Codependence of growth hormone-responsive, sexually dimorphic hepatic gene expression on signal transducer and activator of transcription 5b and hepatic nuclear factor 4alpha.

Targeted disruption of the signal transducer and activator of transcription 5b gene (STAT5b) leads to decreased expression in male mouse liver of a male-predominant cytochrome (Cyp) 2d protein, whereas female-predominant Cyp2b proteins are increased. Presently, we characterize the effects of STAT5b deficiency on 15 specific, individual Cyp RNAs and other sexually dimorphic liver gene products. All seven male-specific RNAs investigated were decreased to normal female levels in STAT5b-deficient male liver, whereas five of eight female-specific RNAs, designated class I female genes, were increased in expression up to 200-fold or more. STAT5b deficiency had a much more modest effect on the expression of these genes in females. Hypophysectomy and GH replacement studies demonstrated positive GH pulse regulation of all seven male RNAs and negative GH pulse regulation of class I, but not class II, female RNAs in wild-type, but not in STAT5b-deficient, male mice. A majority of the sex-specific genes responded in parallel to the loss of STAT5b and the loss of hepatocyte nuclear factor 4alpha, indicating that both transcription factors are essential and suggesting they may coregulate sexually dimorphic liver gene expression. Continuous GH treatment of intact male mice, which overrides the endogenous male, pulsatile plasma GH pattern, down-regulated all seven male RNAs and induced expression of the five class I female RNAs within 4-7 d; however, induction of class II female RNAs was delayed until d 7-14. Given the slow responses of all 15 genes to changes in plasma GH status, GH regulation of sex-specific Cyp expression is proposed to be indirect and mediated by STAT5b- and hepatocyte nuclear factor 4alpha-dependent factors that may include repressors of female-specific Cyps and other targets of GH action.

Sexual dimorphism of rat liver nuclear proteins: regulatory role of growth hormone.

SUPPLIED ENTRIES
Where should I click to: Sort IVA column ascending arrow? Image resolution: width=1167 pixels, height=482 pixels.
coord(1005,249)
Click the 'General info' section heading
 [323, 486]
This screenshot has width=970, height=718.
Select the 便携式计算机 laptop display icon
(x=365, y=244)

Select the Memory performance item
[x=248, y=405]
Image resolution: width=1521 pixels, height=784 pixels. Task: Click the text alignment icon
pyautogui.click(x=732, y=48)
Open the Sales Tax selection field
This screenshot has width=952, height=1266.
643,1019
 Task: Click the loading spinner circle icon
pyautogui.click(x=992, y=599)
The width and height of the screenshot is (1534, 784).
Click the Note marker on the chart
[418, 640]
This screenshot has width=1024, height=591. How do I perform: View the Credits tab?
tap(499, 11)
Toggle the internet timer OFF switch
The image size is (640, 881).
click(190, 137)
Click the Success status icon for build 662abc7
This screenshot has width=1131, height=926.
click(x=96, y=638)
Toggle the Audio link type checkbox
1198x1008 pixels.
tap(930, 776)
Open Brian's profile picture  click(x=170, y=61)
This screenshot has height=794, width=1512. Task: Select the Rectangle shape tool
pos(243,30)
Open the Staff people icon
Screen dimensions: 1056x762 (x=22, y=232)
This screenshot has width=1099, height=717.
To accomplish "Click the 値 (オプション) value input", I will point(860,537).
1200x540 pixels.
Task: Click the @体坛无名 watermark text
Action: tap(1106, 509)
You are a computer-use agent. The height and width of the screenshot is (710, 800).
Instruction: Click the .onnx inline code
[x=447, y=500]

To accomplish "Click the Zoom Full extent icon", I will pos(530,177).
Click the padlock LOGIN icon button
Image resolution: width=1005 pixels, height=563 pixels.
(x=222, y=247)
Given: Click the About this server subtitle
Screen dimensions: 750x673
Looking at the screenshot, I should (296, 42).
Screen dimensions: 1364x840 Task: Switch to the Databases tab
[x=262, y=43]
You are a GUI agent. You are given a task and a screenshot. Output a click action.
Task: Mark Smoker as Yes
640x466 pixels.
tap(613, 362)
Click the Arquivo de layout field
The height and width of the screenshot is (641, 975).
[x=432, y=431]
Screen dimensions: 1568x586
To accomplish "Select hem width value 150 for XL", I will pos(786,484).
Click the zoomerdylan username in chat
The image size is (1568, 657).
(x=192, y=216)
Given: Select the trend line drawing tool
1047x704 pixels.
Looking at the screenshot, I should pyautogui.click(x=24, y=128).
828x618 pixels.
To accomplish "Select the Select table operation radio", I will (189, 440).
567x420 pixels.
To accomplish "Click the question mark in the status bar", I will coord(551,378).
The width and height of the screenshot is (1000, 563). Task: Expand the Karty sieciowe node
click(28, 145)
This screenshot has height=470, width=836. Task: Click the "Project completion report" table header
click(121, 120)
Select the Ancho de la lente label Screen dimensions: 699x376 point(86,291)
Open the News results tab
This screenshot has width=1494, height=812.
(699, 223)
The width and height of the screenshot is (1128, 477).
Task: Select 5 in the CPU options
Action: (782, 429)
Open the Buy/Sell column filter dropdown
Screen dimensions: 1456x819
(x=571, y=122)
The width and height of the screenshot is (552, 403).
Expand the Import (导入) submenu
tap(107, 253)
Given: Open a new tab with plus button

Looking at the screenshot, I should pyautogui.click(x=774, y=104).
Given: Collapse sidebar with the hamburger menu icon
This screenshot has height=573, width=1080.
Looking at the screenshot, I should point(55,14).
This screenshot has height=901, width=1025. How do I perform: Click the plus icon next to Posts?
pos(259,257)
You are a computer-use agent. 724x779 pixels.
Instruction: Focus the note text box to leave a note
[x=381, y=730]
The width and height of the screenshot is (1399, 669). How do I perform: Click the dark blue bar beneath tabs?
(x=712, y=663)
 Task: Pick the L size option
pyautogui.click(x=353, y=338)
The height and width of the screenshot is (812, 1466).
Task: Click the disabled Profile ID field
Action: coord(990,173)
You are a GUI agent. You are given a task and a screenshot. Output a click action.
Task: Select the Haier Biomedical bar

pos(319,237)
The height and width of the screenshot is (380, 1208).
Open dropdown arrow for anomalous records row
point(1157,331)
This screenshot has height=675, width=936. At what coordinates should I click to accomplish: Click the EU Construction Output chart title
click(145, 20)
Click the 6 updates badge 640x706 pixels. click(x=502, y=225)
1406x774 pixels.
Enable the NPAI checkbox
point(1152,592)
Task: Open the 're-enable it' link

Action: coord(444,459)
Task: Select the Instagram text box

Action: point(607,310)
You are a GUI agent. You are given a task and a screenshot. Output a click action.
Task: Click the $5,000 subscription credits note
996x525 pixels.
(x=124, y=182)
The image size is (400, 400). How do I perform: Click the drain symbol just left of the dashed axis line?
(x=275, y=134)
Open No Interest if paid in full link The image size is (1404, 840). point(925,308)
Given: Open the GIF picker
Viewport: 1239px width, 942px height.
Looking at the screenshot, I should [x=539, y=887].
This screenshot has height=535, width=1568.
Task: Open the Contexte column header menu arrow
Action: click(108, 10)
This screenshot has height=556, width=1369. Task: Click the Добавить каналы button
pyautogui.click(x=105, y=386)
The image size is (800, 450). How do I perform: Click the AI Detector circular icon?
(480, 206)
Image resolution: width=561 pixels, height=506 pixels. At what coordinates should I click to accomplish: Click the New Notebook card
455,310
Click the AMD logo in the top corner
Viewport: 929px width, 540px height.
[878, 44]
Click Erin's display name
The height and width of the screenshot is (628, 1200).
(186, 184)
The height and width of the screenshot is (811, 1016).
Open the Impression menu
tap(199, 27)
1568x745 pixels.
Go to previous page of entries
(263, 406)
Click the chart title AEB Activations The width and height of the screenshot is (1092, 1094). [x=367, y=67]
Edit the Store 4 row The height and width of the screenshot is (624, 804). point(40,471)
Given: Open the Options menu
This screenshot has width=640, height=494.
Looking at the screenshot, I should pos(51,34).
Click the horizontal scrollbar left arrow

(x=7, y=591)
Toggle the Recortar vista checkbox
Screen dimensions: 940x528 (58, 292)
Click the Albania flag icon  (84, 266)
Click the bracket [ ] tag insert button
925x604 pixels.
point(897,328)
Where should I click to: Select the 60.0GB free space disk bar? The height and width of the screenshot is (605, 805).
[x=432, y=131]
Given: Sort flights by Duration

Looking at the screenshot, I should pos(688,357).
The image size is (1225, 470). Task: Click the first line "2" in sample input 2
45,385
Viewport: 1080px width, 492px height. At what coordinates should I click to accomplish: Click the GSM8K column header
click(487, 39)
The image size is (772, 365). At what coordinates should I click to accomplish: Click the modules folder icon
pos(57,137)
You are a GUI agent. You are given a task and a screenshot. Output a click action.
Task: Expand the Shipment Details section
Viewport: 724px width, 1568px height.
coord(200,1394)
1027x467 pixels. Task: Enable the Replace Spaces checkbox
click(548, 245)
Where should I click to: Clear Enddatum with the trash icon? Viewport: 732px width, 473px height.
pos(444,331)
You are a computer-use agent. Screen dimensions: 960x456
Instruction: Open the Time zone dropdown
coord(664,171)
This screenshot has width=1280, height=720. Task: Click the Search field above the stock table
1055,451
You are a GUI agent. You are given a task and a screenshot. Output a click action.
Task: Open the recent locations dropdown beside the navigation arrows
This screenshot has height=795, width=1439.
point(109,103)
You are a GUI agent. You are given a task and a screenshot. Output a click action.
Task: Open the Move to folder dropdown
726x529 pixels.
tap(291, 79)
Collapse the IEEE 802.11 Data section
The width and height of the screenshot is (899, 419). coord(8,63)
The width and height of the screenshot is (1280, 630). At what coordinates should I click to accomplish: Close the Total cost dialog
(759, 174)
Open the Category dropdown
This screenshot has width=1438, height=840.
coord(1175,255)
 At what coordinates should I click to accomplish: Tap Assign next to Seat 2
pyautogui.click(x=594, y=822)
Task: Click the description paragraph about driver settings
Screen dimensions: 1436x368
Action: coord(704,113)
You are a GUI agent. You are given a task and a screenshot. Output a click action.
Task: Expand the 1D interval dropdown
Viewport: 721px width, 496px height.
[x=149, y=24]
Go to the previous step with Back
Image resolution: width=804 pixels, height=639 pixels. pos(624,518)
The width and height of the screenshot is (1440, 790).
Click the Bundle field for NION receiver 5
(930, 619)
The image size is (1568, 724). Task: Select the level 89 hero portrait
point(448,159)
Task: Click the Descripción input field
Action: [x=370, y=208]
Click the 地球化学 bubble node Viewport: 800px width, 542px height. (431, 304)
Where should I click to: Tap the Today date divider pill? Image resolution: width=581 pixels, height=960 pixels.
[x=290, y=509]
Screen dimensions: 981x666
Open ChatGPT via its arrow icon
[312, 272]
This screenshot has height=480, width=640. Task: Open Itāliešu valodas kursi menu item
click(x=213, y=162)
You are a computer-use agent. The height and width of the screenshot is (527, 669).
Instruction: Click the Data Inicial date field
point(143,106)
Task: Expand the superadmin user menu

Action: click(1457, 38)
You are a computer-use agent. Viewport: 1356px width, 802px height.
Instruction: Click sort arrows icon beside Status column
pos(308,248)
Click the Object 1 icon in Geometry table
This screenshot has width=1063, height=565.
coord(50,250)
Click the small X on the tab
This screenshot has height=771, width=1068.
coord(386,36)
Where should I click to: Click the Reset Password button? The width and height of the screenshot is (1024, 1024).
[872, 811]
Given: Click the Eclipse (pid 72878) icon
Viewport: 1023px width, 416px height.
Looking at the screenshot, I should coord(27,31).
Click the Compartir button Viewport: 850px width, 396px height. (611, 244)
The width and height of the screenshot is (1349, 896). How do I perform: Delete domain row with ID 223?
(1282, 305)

WHAT TO WORK ON
A - Please translate this sentence from the STAT5b abstract into Spanish: "STAT5b deficiency had a much more modest effect on the expression of these genes in females."
B - Name the categories of sex-specific liver RNAs that the STAT5b abstract distinguishes.
C - According to the STAT5b abstract, within what period did continuous GH treatment of intact male mice induce the class I female RNAs?

ANSWERS FOR THE TASKS
A - La deficiencia de STAT5b tuvo un efecto mucho más modesto sobre la expresión de estos genes en las hembras.

B -
- Male-specific RNAs
- Class I female-specific RNAs
- Class II female-specific RNAs

C - Within 4-7 days.